Friday, April 05, 2013
Right now, I work for an Office of applied research for a post-secondary institution. It's a 6-month gig (I have one month left) with a high probability of renewal for another 6 months. My job is to basically help everyone else in the office with anything they need (coordinating events, translating, proofreading, creating legal templates or anything else). For the most part, I don't mind my job but I know it doesn't live up to my potential. I have a Master of public administration and am quite capable of handling more responsibility. I am, however, a recent graduate and I am simply grateful to have found employment. Many of my classmates have yet to do so.
Getting to the point... I realize I don't have an important job and my role in this department is of no great importance. However, this gives my boss no right to constantly remind me how insignificant I am. The worst feeling for me is insignificance. I am worth so much more. He does this often by making joking remarks, but they're adding up and I'm slightly frustrated by it this morning.
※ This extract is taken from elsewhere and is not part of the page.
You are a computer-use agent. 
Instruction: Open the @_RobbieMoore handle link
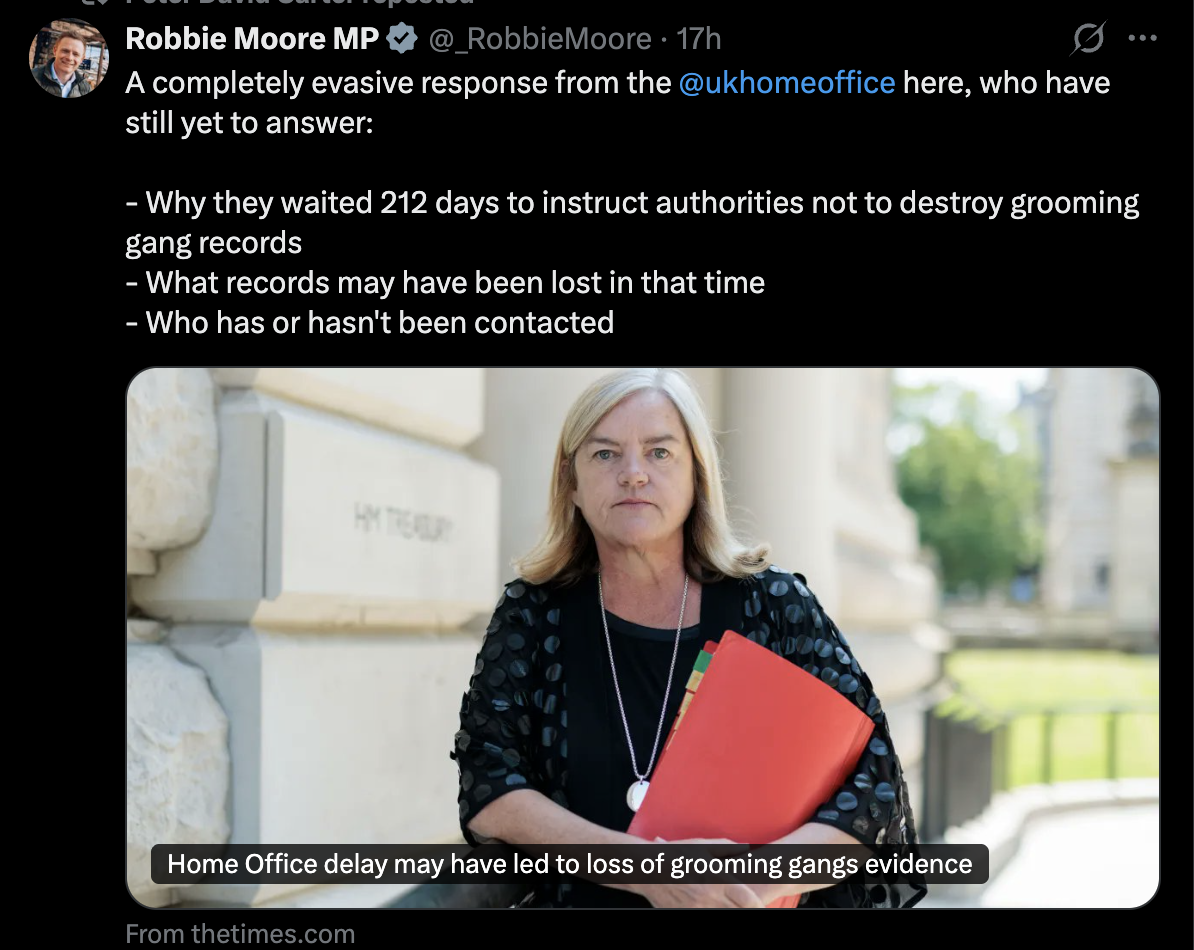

For example, I have an appointment at my physiotherapist at lunchtime today. I schedule them during my lunch so that I don't take time off from work. When I saw my boss this morning, I informed him that I had an appointment and just said that I may be a little late coming in at 1pm. I let him know out of courtesy so he doesn't wonder where I am. His response: "That's alright, it's not like you're saving lives around here". I just laughed it off, but it stung. He's a nice guy with social skills that leave something to be desired but as the Director of applied research, he should have taken a management class or two and learned that the last thing you need to do is demean employees for no reason.
I always show up on time, do my work (and do it well) and go above and beyond the call of duty. There is no reason for him to keep reminding me how insignificant I am. How does he expect to retain any employees if that's how they're made to feel?
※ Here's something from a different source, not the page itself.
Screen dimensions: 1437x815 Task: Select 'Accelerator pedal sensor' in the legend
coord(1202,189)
Luckily for me, I will soon find out if I got a federal government job in my hometown (permanent, full-time and about 12K more a year than what I make now). I realize that I'll never have a perfect boss but like I've said, one of the worst things my superior could do is make me feel insignificant. It's also made me accept the fact that I need to start looking for a new job. Although this place was a good starting point, staying in this position for more than a year would not be beneficial to my career growth. If I don't get the job back home, I'm going to hit the job market hard and hope to find something better.
I apologize for the rant, but I thought it would be smarter to vent here than to eat a glazed donut.